(Records from a dataset)
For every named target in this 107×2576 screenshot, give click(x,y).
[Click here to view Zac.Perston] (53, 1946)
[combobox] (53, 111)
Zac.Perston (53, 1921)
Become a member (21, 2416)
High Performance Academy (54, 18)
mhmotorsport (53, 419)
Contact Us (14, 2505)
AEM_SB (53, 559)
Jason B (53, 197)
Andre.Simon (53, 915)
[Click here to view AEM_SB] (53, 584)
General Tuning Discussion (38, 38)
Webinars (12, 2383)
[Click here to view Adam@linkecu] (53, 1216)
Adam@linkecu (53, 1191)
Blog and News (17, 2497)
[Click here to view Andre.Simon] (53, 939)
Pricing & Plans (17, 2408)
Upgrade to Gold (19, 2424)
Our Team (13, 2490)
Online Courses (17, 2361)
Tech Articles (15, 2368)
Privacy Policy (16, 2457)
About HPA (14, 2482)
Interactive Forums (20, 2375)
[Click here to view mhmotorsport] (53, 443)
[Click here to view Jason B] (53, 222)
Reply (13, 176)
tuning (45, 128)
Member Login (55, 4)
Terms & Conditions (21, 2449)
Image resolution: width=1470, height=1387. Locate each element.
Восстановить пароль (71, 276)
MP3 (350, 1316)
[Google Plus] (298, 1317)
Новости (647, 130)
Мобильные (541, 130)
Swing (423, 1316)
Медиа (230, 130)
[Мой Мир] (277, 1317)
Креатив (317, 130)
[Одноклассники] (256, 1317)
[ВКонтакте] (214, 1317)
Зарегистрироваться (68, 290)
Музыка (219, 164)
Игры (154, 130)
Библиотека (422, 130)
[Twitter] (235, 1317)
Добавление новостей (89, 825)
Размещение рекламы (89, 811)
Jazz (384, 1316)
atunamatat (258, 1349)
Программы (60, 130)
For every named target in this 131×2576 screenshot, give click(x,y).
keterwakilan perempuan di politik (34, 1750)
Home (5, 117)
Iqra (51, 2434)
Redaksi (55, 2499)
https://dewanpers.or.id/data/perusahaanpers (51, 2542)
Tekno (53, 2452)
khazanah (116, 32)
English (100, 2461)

> _Task description_
All lines above between those holding "mhmotorsport (53, 419)" and "[ВКонтакте] (214, 1317)", inclusive, must be set down unchanged, and no other line may be included.

> _Task output_
mhmotorsport (53, 419)
Contact Us (14, 2505)
AEM_SB (53, 559)
Jason B (53, 197)
Andre.Simon (53, 915)
[Click here to view AEM_SB] (53, 584)
General Tuning Discussion (38, 38)
Webinars (12, 2383)
[Click here to view Adam@linkecu] (53, 1216)
Adam@linkecu (53, 1191)
Blog and News (17, 2497)
[Click here to view Andre.Simon] (53, 939)
Pricing & Plans (17, 2408)
Upgrade to Gold (19, 2424)
Our Team (13, 2490)
Online Courses (17, 2361)
Tech Articles (15, 2368)
Privacy Policy (16, 2457)
About HPA (14, 2482)
Interactive Forums (20, 2375)
[Click here to view mhmotorsport] (53, 443)
[Click here to view Jason B] (53, 222)
Reply (13, 176)
tuning (45, 128)
Member Login (55, 4)
Terms & Conditions (21, 2449)
Image resolution: width=1470, height=1387. Locate each element.
Восстановить пароль (71, 276)
MP3 (350, 1316)
[Google Plus] (298, 1317)
Новости (647, 130)
Мобильные (541, 130)
Swing (423, 1316)
Медиа (230, 130)
[Мой Мир] (277, 1317)
Креатив (317, 130)
[Одноклассники] (256, 1317)
[ВКонтакте] (214, 1317)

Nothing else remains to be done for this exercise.